-- PROBLEM TO SOLVE --
Every line of the material that mentions the word "agent" should be copied out.
==== MATERIAL FOR THE TASK
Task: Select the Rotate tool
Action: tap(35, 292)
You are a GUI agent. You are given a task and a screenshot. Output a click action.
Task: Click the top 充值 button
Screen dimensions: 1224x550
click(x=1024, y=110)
========
==== MATERIAL FOR THE TASK
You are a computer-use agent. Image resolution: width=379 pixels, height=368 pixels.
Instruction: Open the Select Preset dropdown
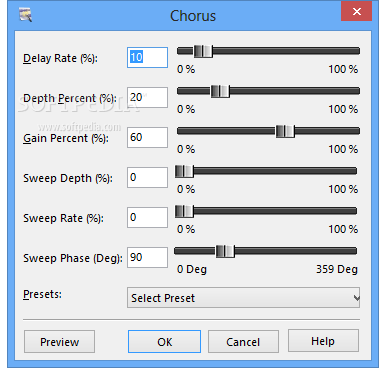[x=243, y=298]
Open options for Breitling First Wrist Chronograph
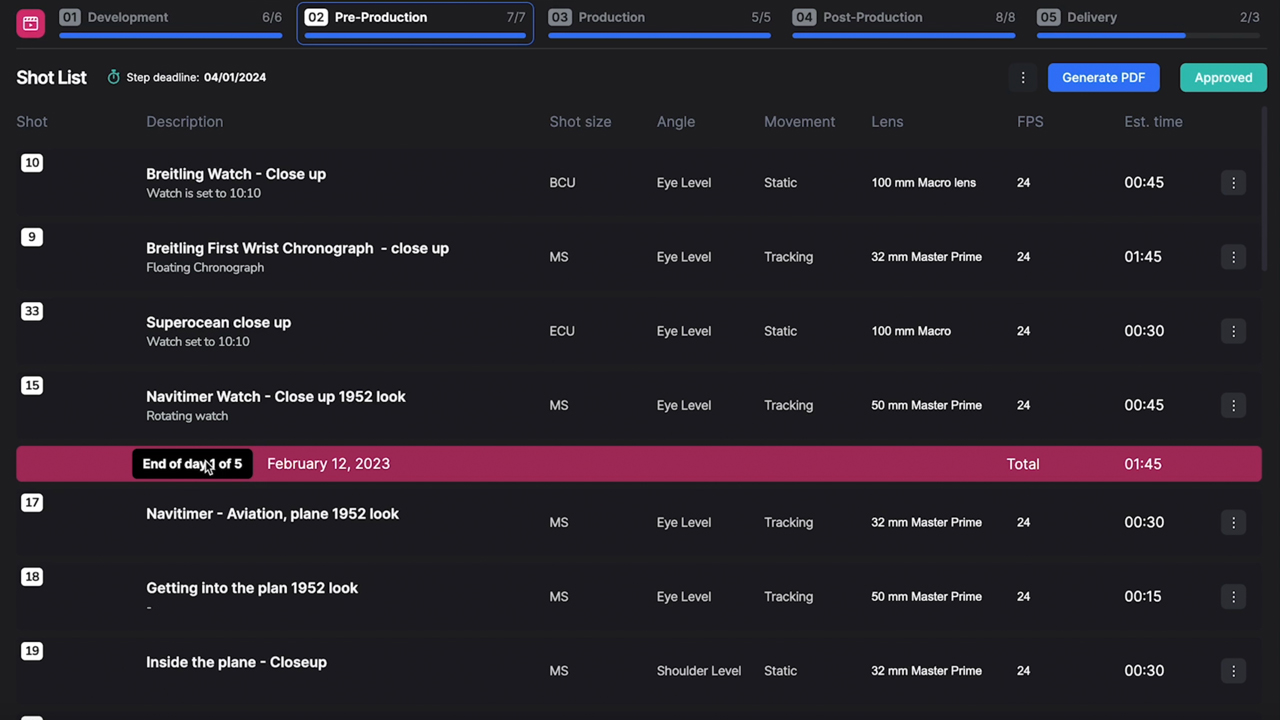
========
-- THE COMPLETED TASK --
You are a GUI agent. You are given a task and a screenshot. Output a click action.
You are a computer-use agent. Image resolution: width=379 pixels, height=368 pixels.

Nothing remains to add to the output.